Thermodynamically feasible activity ranges. The thermodynamically feasible metabolite activity ranges are shown for all of the compounds with a feasible range that is less than the bounds placed on the metabolite activities (0.01–20 mM with the exception of the compounds listed in Table 1, n-carbamoyl-L-aspartate and dihydroorotate). When the uncertainty in the estimated Δ_rG′° values is assumed to be zero, the metabolite activities are the most tightly constrained (black error bars). Tightly constrained metabolites include the main reactant and product of the bottleneck reaction dihydroorotase, n-carbamoyl-L-aspartate (cbasp) and dihydroorotate (dhor), respectively. When the uncertainty in the estimated Δ_rG′° values is accounted for, the feasible activity ranges increase significantly (red error bars). When the two error bars do not overlap completely, the larger error bar always corresponds to the range calculated, accounting for uncertainty.

FIGURE 6

Comparison to metabolic concentrations reported in the literature.
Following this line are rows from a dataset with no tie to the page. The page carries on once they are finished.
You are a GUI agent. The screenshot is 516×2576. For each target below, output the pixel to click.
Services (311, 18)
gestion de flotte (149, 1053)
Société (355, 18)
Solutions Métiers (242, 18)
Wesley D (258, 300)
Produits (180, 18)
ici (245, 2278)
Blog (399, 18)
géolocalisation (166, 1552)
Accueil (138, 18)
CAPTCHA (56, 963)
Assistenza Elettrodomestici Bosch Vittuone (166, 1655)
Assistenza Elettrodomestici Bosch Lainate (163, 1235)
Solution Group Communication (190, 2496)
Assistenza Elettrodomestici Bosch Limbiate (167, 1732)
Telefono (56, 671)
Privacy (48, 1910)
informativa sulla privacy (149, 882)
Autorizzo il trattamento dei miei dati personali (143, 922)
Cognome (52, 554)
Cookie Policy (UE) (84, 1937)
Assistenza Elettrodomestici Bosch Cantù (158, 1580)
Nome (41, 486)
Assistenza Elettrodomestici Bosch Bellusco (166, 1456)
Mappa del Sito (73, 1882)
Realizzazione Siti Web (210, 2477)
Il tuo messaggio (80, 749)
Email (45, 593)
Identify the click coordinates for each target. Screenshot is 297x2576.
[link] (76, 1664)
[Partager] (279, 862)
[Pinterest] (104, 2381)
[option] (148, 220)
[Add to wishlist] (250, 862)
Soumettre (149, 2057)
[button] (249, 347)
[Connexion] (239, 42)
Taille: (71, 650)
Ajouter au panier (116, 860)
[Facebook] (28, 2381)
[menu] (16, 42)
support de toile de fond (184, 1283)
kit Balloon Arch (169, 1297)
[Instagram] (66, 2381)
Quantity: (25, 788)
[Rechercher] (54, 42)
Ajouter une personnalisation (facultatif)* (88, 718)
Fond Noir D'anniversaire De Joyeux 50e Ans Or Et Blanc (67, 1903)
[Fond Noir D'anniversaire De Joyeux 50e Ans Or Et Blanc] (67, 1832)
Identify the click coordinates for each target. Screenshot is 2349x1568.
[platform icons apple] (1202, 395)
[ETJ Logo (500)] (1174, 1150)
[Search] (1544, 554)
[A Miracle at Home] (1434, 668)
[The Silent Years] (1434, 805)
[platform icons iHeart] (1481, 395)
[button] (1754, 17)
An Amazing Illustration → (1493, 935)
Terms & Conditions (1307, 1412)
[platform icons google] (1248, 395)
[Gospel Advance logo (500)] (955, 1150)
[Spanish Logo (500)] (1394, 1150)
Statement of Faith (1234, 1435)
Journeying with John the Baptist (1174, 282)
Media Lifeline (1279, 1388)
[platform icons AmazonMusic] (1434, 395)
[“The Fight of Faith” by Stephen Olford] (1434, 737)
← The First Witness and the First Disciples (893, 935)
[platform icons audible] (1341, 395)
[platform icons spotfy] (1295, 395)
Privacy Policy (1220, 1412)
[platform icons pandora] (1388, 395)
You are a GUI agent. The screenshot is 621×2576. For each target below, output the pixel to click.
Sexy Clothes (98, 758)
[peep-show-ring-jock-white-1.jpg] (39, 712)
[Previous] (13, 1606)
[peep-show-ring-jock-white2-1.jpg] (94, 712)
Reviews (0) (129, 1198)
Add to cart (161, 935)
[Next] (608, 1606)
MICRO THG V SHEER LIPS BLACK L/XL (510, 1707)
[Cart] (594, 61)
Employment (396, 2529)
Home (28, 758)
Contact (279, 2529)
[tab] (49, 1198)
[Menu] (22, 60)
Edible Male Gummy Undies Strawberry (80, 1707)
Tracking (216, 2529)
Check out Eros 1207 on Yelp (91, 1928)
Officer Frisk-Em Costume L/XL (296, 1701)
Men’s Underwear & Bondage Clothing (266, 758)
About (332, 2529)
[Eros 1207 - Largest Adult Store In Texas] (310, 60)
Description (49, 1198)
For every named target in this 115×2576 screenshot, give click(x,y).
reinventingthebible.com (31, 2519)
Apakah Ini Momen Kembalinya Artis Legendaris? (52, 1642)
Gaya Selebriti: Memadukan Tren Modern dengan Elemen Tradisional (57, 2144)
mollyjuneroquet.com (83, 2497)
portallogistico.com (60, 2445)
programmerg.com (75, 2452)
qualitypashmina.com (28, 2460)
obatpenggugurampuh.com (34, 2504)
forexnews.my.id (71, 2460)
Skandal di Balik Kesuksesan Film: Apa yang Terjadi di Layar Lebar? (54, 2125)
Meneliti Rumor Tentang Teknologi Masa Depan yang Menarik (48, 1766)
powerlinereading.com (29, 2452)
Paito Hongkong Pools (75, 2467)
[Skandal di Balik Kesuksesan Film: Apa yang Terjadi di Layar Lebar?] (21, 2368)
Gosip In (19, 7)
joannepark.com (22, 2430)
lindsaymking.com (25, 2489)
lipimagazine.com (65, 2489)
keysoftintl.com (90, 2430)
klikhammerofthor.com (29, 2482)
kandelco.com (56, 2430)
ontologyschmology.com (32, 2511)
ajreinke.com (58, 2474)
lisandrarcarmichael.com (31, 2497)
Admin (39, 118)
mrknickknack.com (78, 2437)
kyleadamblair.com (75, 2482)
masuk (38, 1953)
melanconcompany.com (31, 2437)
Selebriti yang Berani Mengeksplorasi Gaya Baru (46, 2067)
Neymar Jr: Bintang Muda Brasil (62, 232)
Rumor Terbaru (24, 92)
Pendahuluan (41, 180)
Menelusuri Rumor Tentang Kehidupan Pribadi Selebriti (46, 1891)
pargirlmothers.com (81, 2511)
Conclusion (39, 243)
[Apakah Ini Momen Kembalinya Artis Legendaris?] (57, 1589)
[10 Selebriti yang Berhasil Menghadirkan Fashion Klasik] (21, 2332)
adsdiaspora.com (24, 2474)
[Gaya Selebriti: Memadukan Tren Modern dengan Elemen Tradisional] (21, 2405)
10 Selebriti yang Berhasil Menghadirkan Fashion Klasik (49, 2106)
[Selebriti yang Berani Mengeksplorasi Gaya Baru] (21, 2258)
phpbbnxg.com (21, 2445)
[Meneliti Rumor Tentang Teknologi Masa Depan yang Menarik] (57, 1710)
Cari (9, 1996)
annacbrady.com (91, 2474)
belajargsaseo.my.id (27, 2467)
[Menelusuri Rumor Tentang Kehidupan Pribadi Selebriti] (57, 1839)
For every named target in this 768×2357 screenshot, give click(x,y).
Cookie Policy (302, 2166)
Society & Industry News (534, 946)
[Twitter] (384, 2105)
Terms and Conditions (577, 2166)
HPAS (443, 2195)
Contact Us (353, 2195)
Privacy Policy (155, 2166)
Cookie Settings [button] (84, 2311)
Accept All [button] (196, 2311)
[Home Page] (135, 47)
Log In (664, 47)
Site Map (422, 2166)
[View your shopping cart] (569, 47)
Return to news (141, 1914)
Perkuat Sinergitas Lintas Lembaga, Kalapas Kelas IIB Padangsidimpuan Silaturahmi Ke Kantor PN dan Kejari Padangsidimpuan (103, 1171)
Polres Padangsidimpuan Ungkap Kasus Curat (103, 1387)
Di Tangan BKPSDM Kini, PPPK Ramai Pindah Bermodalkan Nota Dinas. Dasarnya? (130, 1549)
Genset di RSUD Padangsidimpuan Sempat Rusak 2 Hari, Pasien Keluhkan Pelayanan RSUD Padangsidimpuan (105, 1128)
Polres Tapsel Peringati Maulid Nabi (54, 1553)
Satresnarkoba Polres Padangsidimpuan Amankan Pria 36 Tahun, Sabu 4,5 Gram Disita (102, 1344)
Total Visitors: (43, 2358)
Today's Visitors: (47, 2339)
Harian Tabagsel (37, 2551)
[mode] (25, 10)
Experimentally measured concentration ranges (green diamonds and green error bars) reported in the literature (49,54,55) are shown along with the thermodynamically feasible activity ranges for the same metabolites found using TMFA with no uncertainty (black circles and error bars). The black circles show the logarithmic mean for the feasible activity range (). The feasible activity ranges for the metabolites found using TMFA accounting for uncertainty in estimated Δ_rG′° values are also shown (red error bars). When the two error bars do not overlap completely, the larger error bar always corresponds to the range calculated, accounting for uncertainty.